## [About this task]
Beginning with the line that holds "Click the 累计时间" in the data below, give again every line through the one that holds "Click the Link", exactly as written.
### Working data
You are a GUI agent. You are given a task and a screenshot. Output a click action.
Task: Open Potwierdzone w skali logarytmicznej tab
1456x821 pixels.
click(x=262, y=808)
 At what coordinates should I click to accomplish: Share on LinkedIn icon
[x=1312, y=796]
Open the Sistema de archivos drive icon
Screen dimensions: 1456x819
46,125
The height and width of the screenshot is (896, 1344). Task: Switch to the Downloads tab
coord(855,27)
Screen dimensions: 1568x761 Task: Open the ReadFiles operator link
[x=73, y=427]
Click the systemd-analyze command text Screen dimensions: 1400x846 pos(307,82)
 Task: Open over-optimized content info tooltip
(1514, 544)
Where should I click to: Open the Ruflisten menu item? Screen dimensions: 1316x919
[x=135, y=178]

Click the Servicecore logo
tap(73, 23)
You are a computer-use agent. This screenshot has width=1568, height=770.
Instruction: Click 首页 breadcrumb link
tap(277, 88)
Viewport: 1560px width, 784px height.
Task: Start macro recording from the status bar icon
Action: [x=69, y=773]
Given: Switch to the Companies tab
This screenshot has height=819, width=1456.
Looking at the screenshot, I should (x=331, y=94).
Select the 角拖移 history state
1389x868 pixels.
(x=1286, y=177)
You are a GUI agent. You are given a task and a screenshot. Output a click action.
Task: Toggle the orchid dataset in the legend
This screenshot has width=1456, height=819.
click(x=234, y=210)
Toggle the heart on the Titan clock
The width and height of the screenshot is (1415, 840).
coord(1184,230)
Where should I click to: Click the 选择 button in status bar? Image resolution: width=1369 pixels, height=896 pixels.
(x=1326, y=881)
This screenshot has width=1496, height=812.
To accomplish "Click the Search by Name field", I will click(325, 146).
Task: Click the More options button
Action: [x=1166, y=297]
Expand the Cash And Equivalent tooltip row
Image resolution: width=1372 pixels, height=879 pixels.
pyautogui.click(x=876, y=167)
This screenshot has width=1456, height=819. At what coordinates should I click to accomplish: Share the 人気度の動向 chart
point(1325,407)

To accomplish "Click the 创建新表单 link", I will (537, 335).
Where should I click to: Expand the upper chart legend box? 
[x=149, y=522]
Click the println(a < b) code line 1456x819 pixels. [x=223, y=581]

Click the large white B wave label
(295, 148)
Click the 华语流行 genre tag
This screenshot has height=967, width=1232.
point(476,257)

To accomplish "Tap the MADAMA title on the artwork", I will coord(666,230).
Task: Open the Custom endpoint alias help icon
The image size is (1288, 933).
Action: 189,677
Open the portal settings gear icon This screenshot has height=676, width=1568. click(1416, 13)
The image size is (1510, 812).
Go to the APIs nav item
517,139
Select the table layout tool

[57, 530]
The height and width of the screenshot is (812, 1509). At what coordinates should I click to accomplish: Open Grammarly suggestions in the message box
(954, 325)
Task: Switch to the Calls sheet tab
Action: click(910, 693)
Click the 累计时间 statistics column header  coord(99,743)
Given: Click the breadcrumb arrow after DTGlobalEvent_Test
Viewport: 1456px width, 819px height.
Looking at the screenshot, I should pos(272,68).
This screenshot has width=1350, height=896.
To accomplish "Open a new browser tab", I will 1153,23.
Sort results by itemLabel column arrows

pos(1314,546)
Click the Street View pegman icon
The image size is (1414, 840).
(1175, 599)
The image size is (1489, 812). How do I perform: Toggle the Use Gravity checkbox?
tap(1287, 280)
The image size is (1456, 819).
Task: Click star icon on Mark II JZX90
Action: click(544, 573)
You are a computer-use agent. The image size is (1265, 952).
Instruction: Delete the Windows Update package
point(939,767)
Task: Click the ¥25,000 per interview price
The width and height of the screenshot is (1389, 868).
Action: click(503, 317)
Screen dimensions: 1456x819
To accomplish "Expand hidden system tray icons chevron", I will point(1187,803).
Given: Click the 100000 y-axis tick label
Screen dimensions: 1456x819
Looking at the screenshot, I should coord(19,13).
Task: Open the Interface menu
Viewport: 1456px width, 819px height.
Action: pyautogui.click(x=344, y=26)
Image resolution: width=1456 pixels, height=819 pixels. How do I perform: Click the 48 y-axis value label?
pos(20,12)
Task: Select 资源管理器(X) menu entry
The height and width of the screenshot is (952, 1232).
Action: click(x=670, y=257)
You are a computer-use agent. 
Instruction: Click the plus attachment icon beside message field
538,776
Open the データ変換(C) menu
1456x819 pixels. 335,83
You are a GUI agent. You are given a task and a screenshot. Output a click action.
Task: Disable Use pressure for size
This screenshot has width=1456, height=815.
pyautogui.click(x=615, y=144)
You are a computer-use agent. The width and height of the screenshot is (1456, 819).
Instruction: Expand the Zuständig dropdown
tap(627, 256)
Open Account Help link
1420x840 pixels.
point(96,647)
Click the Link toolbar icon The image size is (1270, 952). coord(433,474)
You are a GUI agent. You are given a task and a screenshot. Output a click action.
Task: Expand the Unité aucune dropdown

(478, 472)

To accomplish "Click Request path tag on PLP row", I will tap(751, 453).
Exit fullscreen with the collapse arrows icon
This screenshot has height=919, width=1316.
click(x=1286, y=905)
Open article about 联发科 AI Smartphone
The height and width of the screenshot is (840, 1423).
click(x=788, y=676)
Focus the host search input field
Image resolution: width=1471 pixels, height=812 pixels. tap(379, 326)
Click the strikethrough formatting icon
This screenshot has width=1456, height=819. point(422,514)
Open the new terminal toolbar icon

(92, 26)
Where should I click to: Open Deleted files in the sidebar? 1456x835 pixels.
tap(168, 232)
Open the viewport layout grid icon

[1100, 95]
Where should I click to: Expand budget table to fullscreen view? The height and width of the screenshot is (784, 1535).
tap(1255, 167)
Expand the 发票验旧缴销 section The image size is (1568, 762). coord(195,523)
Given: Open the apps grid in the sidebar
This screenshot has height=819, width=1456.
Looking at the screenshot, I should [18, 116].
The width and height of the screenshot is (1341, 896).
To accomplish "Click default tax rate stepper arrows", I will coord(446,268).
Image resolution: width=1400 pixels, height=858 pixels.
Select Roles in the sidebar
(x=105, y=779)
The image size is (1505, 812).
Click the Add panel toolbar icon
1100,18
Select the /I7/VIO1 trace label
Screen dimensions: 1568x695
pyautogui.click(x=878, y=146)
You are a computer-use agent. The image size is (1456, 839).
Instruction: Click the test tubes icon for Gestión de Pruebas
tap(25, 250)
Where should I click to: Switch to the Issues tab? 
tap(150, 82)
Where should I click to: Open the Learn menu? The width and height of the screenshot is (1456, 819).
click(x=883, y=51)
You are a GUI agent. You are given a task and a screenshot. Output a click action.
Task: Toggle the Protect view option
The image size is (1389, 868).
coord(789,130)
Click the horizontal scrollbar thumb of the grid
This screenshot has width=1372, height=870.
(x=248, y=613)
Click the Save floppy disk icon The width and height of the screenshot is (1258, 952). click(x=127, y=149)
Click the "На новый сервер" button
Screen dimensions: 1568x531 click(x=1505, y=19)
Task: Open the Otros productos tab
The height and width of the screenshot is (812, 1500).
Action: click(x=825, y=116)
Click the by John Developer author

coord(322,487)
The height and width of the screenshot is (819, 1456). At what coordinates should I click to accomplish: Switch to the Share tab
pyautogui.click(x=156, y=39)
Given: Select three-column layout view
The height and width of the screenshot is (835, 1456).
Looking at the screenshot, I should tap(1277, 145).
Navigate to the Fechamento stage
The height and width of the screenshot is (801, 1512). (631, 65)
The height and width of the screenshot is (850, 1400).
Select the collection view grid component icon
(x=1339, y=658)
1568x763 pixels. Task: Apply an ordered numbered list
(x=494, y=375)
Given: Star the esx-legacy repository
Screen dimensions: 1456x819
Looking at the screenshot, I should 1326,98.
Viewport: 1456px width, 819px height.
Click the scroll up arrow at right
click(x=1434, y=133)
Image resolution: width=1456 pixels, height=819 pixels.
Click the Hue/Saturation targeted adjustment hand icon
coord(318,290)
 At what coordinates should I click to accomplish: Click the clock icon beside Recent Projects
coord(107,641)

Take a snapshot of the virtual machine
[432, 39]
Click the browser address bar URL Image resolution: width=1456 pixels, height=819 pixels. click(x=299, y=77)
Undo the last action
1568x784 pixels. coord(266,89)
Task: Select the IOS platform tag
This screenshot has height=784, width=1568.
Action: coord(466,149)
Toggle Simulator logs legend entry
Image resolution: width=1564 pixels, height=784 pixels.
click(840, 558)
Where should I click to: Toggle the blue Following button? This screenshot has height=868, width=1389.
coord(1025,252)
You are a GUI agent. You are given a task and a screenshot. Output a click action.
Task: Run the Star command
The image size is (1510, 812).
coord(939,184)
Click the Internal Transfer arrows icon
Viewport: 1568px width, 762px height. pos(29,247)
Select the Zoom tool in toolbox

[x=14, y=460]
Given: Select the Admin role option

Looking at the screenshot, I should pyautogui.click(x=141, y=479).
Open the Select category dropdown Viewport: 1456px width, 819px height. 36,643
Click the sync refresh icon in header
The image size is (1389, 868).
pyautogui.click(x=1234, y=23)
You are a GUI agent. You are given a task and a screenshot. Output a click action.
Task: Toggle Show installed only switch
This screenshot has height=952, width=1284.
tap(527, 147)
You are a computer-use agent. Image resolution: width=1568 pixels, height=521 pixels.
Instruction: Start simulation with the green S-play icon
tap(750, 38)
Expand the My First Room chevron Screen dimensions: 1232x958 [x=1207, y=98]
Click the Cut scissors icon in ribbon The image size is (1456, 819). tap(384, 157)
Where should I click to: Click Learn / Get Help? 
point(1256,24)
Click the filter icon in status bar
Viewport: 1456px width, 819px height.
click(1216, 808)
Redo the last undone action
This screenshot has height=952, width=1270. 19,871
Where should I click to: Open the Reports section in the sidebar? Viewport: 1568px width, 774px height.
######
## [Task output]
Click the 累计时间 statistics column header  coord(99,743)
Given: Click the breadcrumb arrow after DTGlobalEvent_Test
Viewport: 1456px width, 819px height.
Looking at the screenshot, I should pos(272,68).
This screenshot has width=1350, height=896.
To accomplish "Open a new browser tab", I will 1153,23.
Sort results by itemLabel column arrows

pos(1314,546)
Click the Street View pegman icon
The image size is (1414, 840).
(1175, 599)
The image size is (1489, 812). How do I perform: Toggle the Use Gravity checkbox?
tap(1287, 280)
The image size is (1456, 819).
Task: Click star icon on Mark II JZX90
Action: click(544, 573)
You are a computer-use agent. The image size is (1265, 952).
Instruction: Delete the Windows Update package
point(939,767)
Task: Click the ¥25,000 per interview price
The width and height of the screenshot is (1389, 868).
Action: click(503, 317)
Screen dimensions: 1456x819
To accomplish "Expand hidden system tray icons chevron", I will point(1187,803).
Given: Click the 100000 y-axis tick label
Screen dimensions: 1456x819
Looking at the screenshot, I should coord(19,13).
Task: Open the Interface menu
Viewport: 1456px width, 819px height.
Action: pyautogui.click(x=344, y=26)
Image resolution: width=1456 pixels, height=819 pixels. How do I perform: Click the 48 y-axis value label?
pos(20,12)
Task: Select 资源管理器(X) menu entry
The height and width of the screenshot is (952, 1232).
Action: click(x=670, y=257)
You are a computer-use agent. 
Instruction: Click the plus attachment icon beside message field
538,776
Open the データ変換(C) menu
1456x819 pixels. 335,83
You are a GUI agent. You are given a task and a screenshot. Output a click action.
Task: Disable Use pressure for size
This screenshot has width=1456, height=815.
pyautogui.click(x=615, y=144)
You are a computer-use agent. The width and height of the screenshot is (1456, 819).
Instruction: Expand the Zuständig dropdown
tap(627, 256)
Open Account Help link
1420x840 pixels.
point(96,647)
Click the Link toolbar icon The image size is (1270, 952). coord(433,474)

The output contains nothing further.